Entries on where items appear

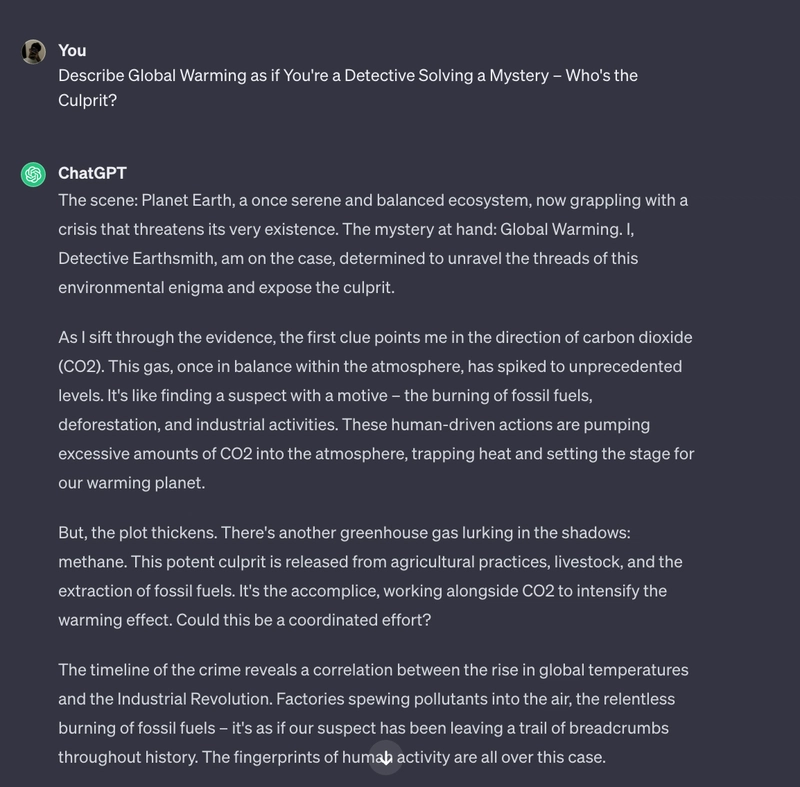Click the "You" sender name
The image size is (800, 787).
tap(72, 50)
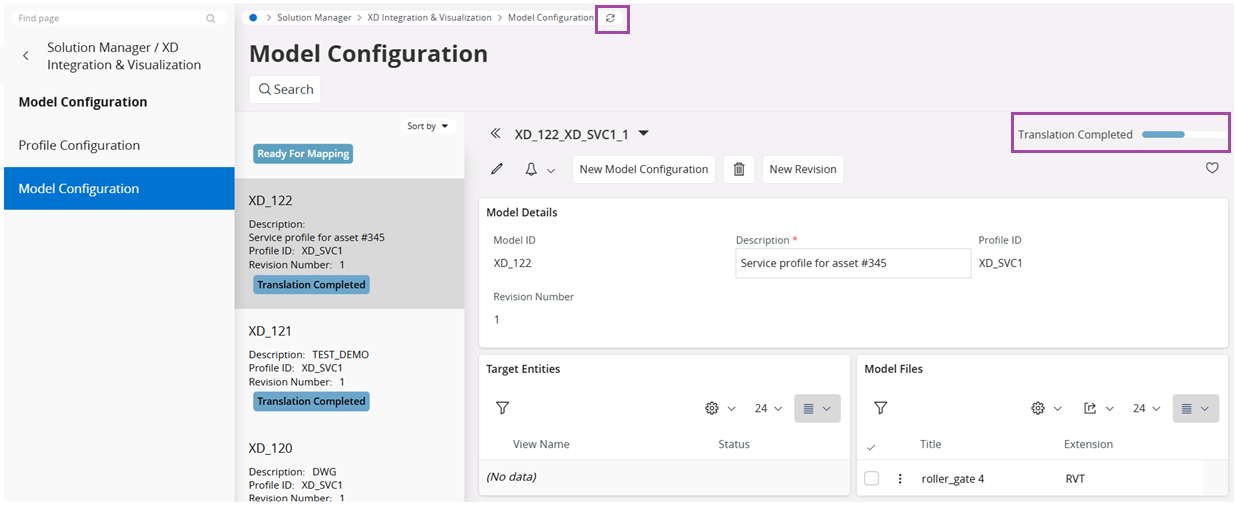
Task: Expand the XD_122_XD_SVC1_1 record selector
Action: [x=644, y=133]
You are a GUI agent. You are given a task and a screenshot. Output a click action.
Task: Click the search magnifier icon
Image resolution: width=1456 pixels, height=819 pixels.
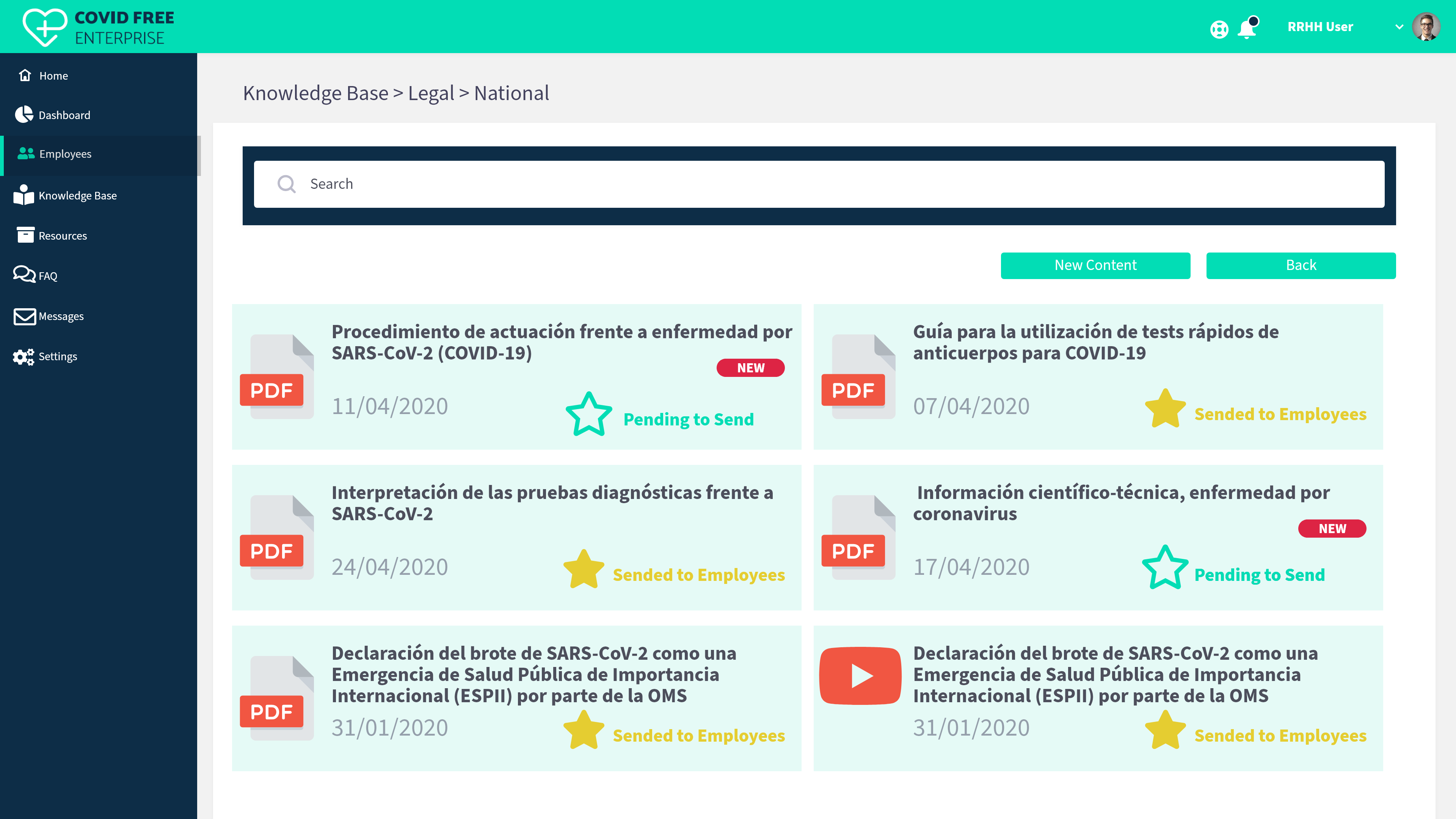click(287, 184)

(Exercise brief) Reproduce all the records, switching "magnifier" to "magnifying glass" and leaving everything else unchanged. Omit the pictures from your answer.

(The answer)
Click the "You" sender name
The image size is (800, 787).
tap(72, 50)
Task: Expand the XD_122_XD_SVC1_1 record selector
Action: [x=644, y=133]
You are a GUI agent. You are given a task and a screenshot. Output a click action.
Task: Click the search magnifying glass icon
Image resolution: width=1456 pixels, height=819 pixels.
click(287, 184)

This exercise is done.